Critical to effectively using HDL simulation is the ability to build test benches that are both scalable and reusable as designs grow more complex. Engineers who develop a methodology emphasizing these goals will find that simulation pays off in better designs and less rework. Plus, new software tools are enabling engineers to implement simulation in new and powerful ways to better debug and verify more complex designs.
Using Simulation In Design
Simulating a design is a standard practice for ASIC designers and others working with high-density devices. Verilog and VHDL simulators replaced older simulators, which generally had separate languages for netlist, models, and test bench uses (Fig. 1).
Simulation can occur at three points in the design process: at the RTL, during functional design and simulation, and at the gate level. Once the design is created, it must be verified prior to the RTL to ensure that its functionality is as intended. At this point, the test bench should be created or expanded, so that it covers the range of tests needed to exercise the design. It will be used throughout the FPGA flow to verify the functionality of the design at the register-transfer, functional, and timing-gate levels.
A test bench, a separate set of VHDL or Verilog code connected to the design's inputs and outputs, is an integral component of simulation. Because these stay constant through synthesis and place-and-route routines, the test bench can be used at each stage to verify functionality. Because of the complexity of large designs, there are significant challenges in building testing models and test benches.
Two ways exist to implement a test bench. One method is to gradually create your own test bench over a period of time, adding the necessary components for testing features of specific designs. Here, it's critical to design both components and tests that are modular and reusable across different designs, and even across different design teams.
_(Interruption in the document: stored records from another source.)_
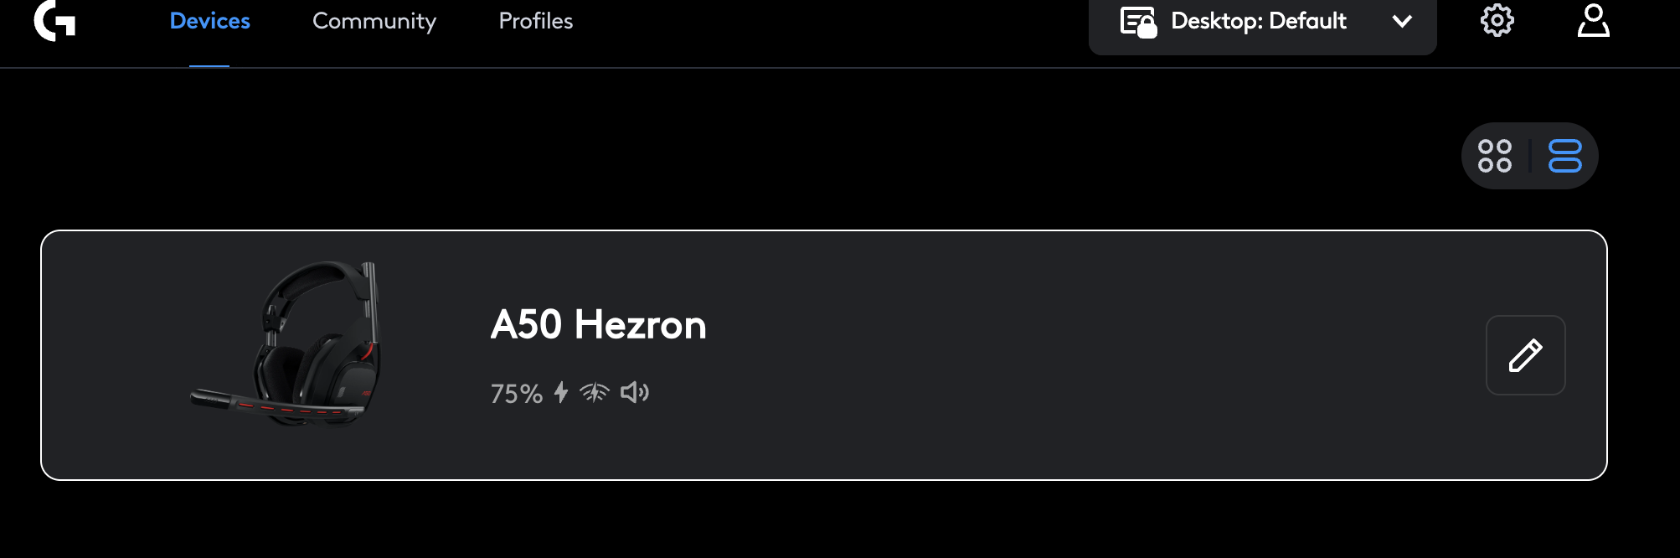This screenshot has height=558, width=1680.
Task: Click the profile selector chevron arrow
Action: click(1402, 22)
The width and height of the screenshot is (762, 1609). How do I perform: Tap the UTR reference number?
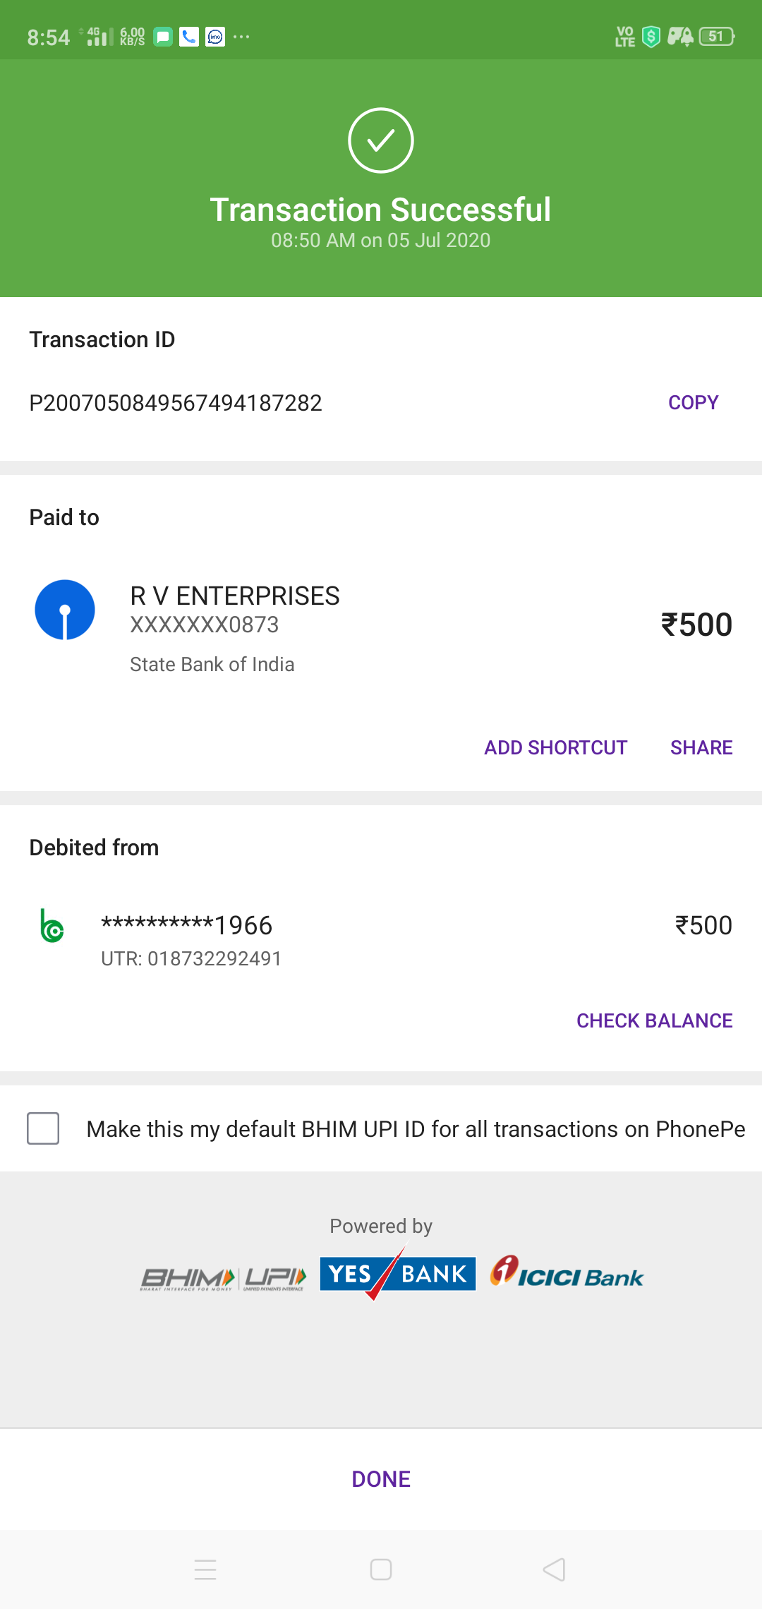[191, 958]
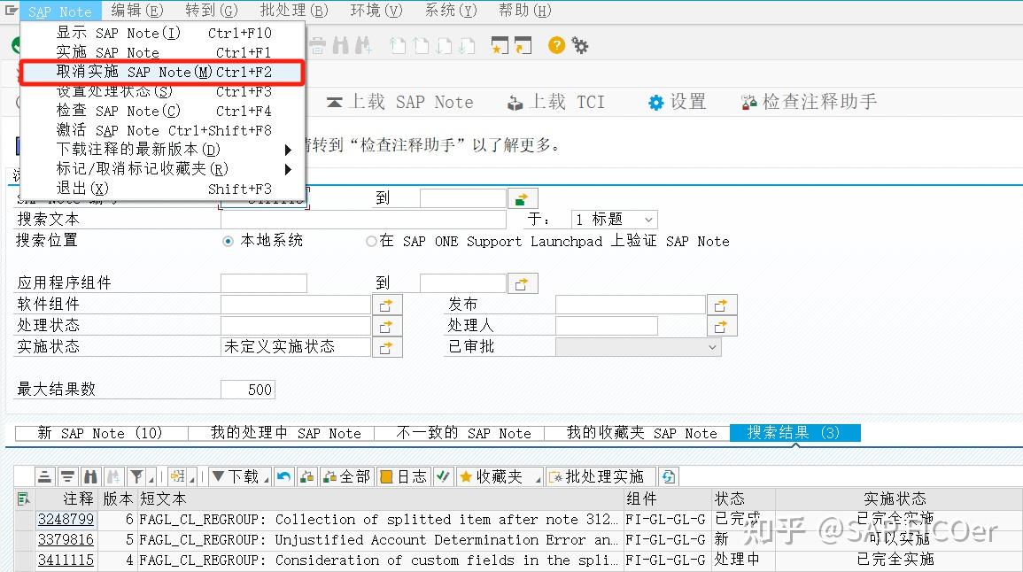1023x572 pixels.
Task: Select the 本地系统 radio button
Action: click(229, 240)
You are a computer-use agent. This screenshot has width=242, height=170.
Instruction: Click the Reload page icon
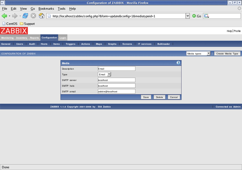(25, 16)
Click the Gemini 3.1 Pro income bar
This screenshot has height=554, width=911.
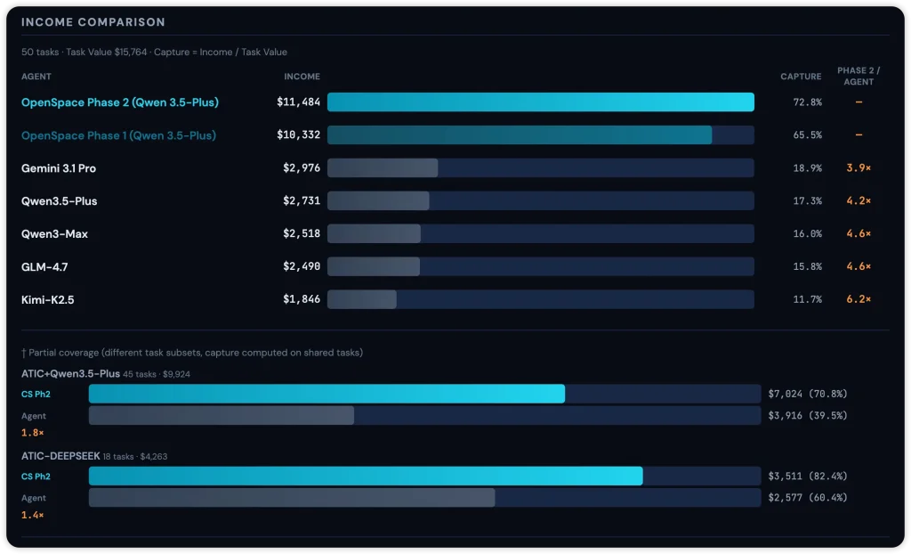(383, 168)
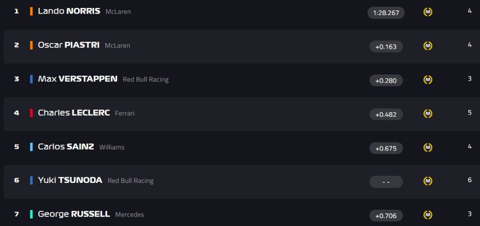Viewport: 480px width, 226px height.
Task: Click the +0.280 gap badge for Verstappen
Action: click(386, 81)
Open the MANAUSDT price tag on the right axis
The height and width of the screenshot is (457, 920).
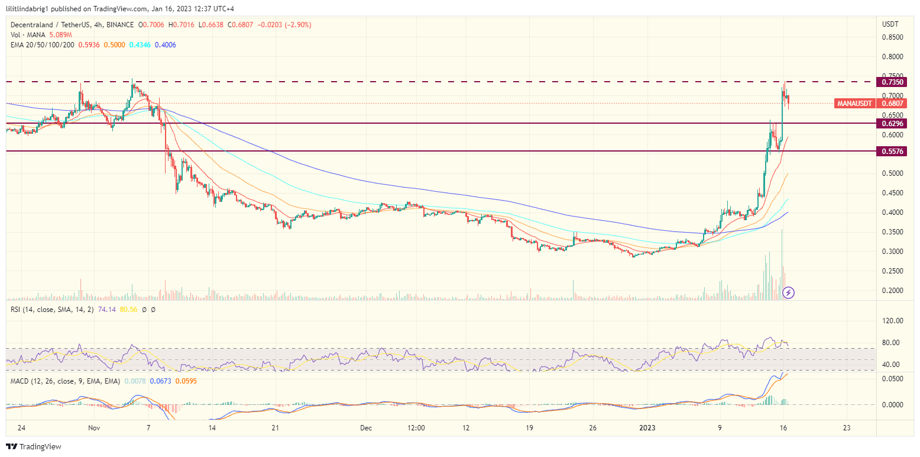click(854, 103)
This approach requires careful planning and close coordination between the various design teams, as well as the use of a central repository for tests. You're not likely to see the full benefits of this home-grown approach in the first couple of projects. But performed properly, it could become one of your most valuable design tools.
The other way to implement a test bench is to buy a commercial model library, such as the FlexModel library from Synopsys Inc. This type of model won't implement your specific designs, so you will still have work to do on your test benches. But commonly, they will model the off-the-shelf components and IP that you're using. Additionally, they have the advantage of already being optimized and verified. Because these libraries vary in their offerings, you will have to search for suitable components. FlexModel, for example, includes a wide range of microprocessors, controllers, and bus interfaces. Commercial libraries jump-start the simulation test bench, but are by no means a complete answer.
Test bench automation tools enable engineers to more easily specify and create the test bench environment. These tools provide built-in test generation, reactive response checking, and functional coverage analysis. They should include a high-level verification language, too, that will increase engineering productivity and verification quality by eliminating much of the laborious process of creating high-coverage test benches.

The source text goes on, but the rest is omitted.